→ What is expected
If pictures appear among the lines below, leave them out while you return exactly the lines from the one with "隱私保密政策 (306, 1278)" through the one with "Proćitajte više".

→ Pixel coordinate grounding data
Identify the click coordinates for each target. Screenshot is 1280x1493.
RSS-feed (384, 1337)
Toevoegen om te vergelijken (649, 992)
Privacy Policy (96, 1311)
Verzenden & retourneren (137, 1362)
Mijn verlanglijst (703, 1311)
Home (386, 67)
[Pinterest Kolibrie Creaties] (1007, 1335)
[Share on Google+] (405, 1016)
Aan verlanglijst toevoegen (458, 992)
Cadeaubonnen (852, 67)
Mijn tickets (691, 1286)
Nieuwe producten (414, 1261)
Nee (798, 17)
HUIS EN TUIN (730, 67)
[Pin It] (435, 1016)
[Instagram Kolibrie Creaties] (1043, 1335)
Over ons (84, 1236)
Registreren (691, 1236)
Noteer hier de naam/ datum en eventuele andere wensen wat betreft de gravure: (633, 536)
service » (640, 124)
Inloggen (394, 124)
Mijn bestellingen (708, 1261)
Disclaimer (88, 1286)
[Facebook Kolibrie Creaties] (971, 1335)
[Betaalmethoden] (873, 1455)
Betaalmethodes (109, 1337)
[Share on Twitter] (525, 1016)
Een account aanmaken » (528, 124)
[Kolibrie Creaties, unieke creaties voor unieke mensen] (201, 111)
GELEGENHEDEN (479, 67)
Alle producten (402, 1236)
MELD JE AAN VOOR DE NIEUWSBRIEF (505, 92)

...

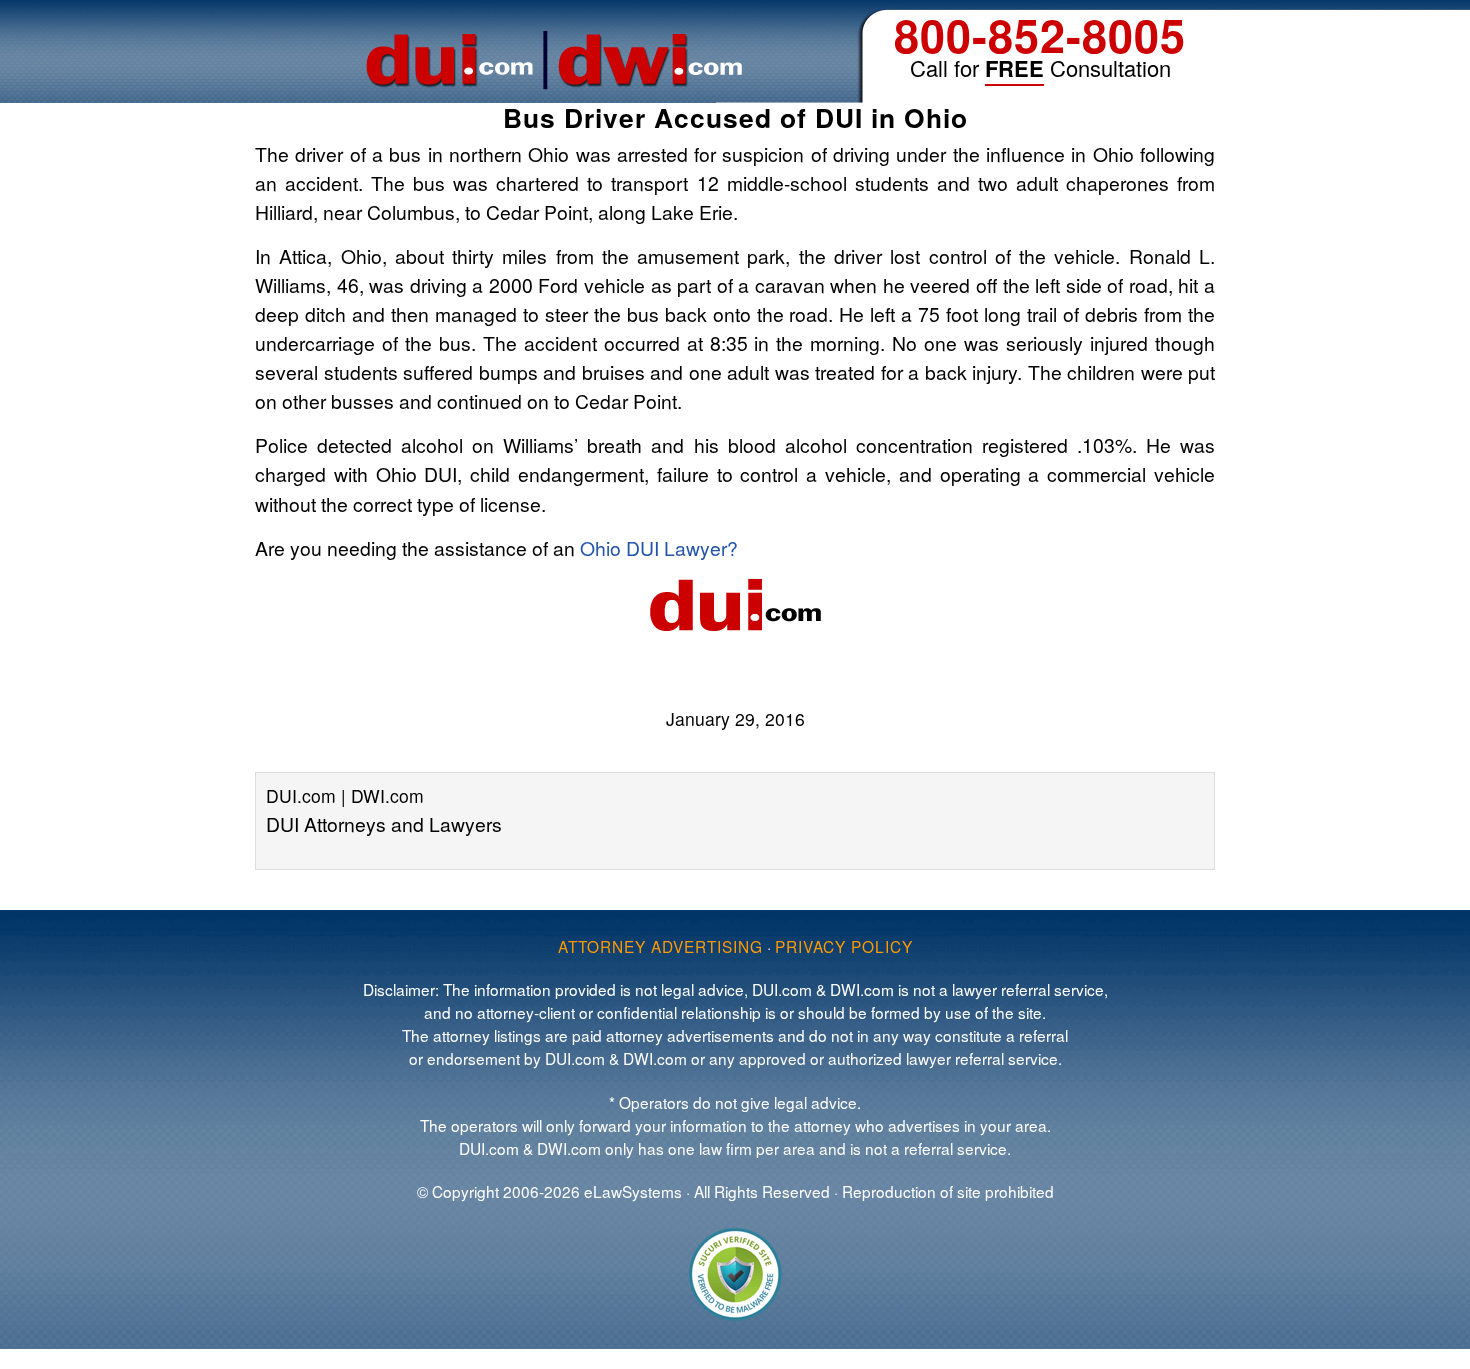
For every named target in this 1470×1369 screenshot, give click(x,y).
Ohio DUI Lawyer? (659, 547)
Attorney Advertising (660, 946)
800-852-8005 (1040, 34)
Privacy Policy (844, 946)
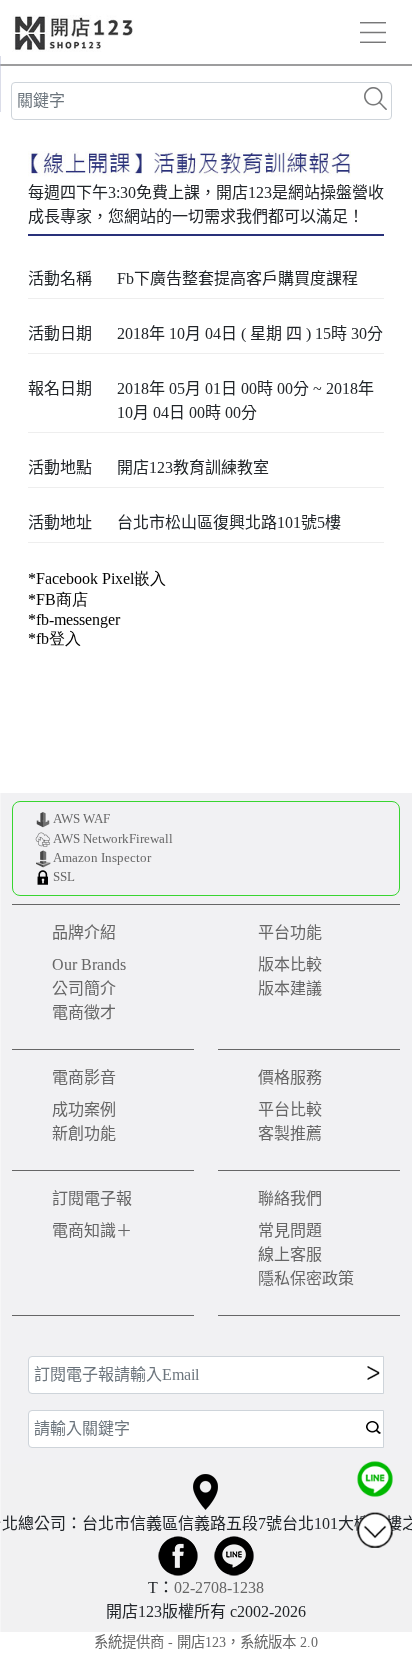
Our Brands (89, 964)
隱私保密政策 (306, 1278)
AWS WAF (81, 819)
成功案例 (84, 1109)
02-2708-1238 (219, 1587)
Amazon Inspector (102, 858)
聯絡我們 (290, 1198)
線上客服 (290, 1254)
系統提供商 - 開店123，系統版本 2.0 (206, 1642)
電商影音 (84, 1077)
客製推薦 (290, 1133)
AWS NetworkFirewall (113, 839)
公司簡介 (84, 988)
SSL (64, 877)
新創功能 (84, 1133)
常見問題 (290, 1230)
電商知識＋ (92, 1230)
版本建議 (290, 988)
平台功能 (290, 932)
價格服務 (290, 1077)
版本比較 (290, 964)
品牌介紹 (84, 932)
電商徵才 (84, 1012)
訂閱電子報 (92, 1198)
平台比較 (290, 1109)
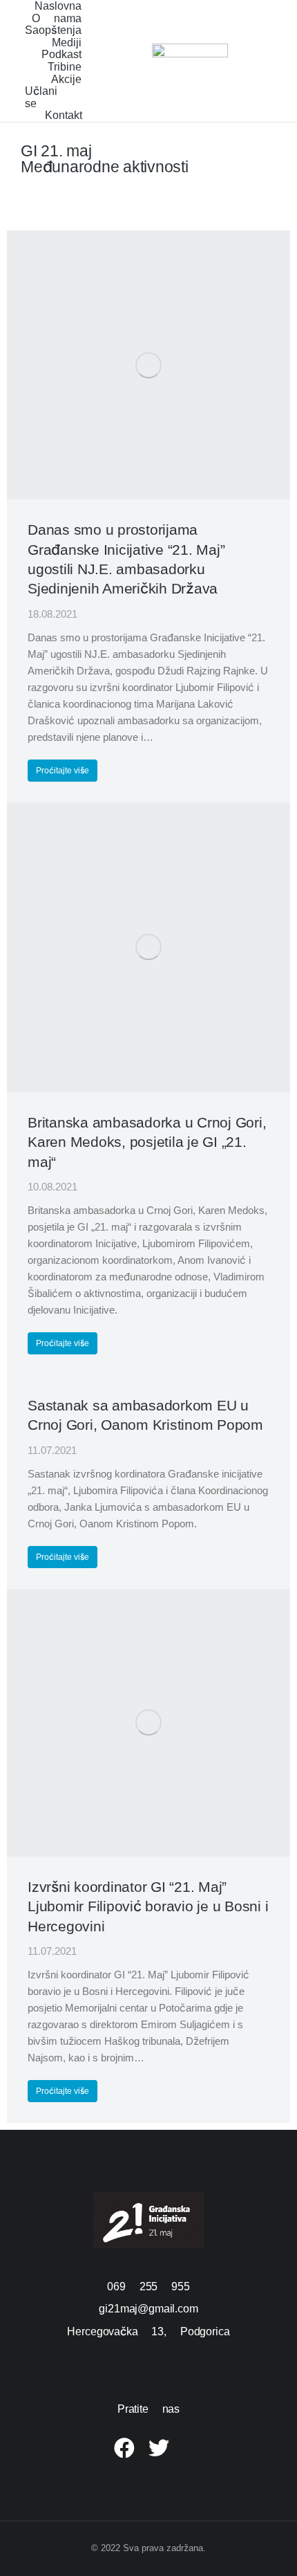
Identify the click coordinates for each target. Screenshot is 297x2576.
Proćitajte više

→ Task result
隱私保密政策 (306, 1278)
AWS WAF (81, 819)
成功案例 (84, 1109)
02-2708-1238 (219, 1587)
Amazon Inspector (102, 858)
聯絡我們 (290, 1198)
線上客服 (290, 1254)
系統提供商 - 開店123，系統版本 2.0 (206, 1642)
電商影音 (84, 1077)
客製推薦 (290, 1133)
AWS NetworkFirewall (113, 839)
公司簡介 (84, 988)
SSL (64, 877)
新創功能 (84, 1133)
常見問題 (290, 1230)
電商知識＋ (92, 1230)
版本建議 (290, 988)
平台功能 (290, 932)
價格服務 (290, 1077)
版本比較 (290, 964)
品牌介紹 (84, 932)
電商徵才 (84, 1012)
訂閱電子報 (92, 1198)
平台比較 (290, 1109)
Identify the click coordinates for each target. Screenshot is 297x2576.
Proćitajte više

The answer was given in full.